Stored dataset items
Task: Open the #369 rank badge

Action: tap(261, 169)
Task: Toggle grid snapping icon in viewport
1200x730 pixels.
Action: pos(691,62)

**TASK DIRECTIONS:**
Please repeat, exactly and only, the lines from the one containing "Task: Toggle grid snapping icon in viewport" through the last line of the records, both included.

**COMPLETED EXERCISE:**
Task: Toggle grid snapping icon in viewport
1200x730 pixels.
Action: pos(691,62)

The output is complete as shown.